In The Spell of the Sensuous, David Abram states, “We are human only in contact, and conviviality, with what is not human.” In my life, other animals constantly open up new worlds for me, new possibilities for what it means to be human. Sometimes, they raise questions that tickle the imagination: What would it be like to see ultraviolet color? How does a sea cucumber experience the ocean? Why do monarchs navigate thousands of miles? But they also prompt more existential questions: What does it mean to be human, to become human—one expression of life alongside countless pulsing, breathing, wondrously and weirdly expressive companions? Fellow earthlings. The following piece recounts an instance in which the thin veil between a sense of self and a sense of other ripped, reminding me of the larger—much larger—world we humans share with other creatures. To stand slack-jawed in wonder is sometimes the only response that can be mustered.
Through white, translucent blossoms, my gaze is drawn toward a flutter of motion. Cedar waxwings. Flitting through branches, plucking budding flowers, here to forage on fecundity. Birds follow light, moving across continents as the earth tilts back to sun, ingesting the magical transformation of edible green, crimson berry, clear nectar. They remember better than we this alchemy worthy of faith.
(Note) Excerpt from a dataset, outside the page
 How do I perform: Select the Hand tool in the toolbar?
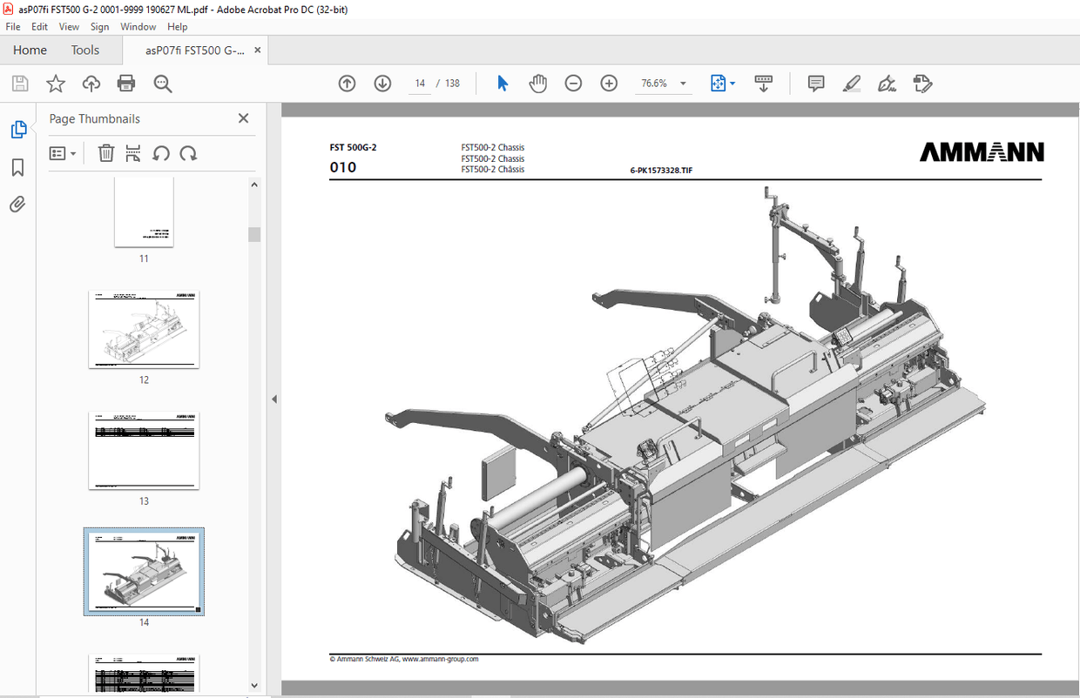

Cedar waxwing bodies contain bold mixtures from the sun’s palette, brushstroke-feathers refracting saturated colors. The robes they wear are a flagrant injustice to the little grey birds (LGBs) who must drably go about their business. If the LGBs are the company men and women, waxwings are the artists—painted in oiled golds, dabbed with shocking blood orange and crisp cadmium yellow, hiding their eyes behind black masquerade disguises. Their hunger and chatter is soft and constant, a steady whistle, almost too high for the human ear. They congregate in droves to sample what the light offers, bowing their heads among cathedral branches.
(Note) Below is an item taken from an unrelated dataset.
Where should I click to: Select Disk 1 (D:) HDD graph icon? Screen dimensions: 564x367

Here they renew acquaintances: mutual relations stretching back to when birdsong was the lingua franca of earth, an unconstrained echo of light in song. A waxwing trill can mark a place, alerting significant others to who’s around. At other times, the sound seems to express pure joy in the moment. Such songs, it could be claimed, are a welling-up of emotion, an inward expression needing an outlet, and it’s pleasing to think about the way in which a body amplifies inner feelings, creating a chamber and a reed in the throat, using the gifted air to make melody, sending music back into a world that began solely with the roar of crashing waves and tossing wind.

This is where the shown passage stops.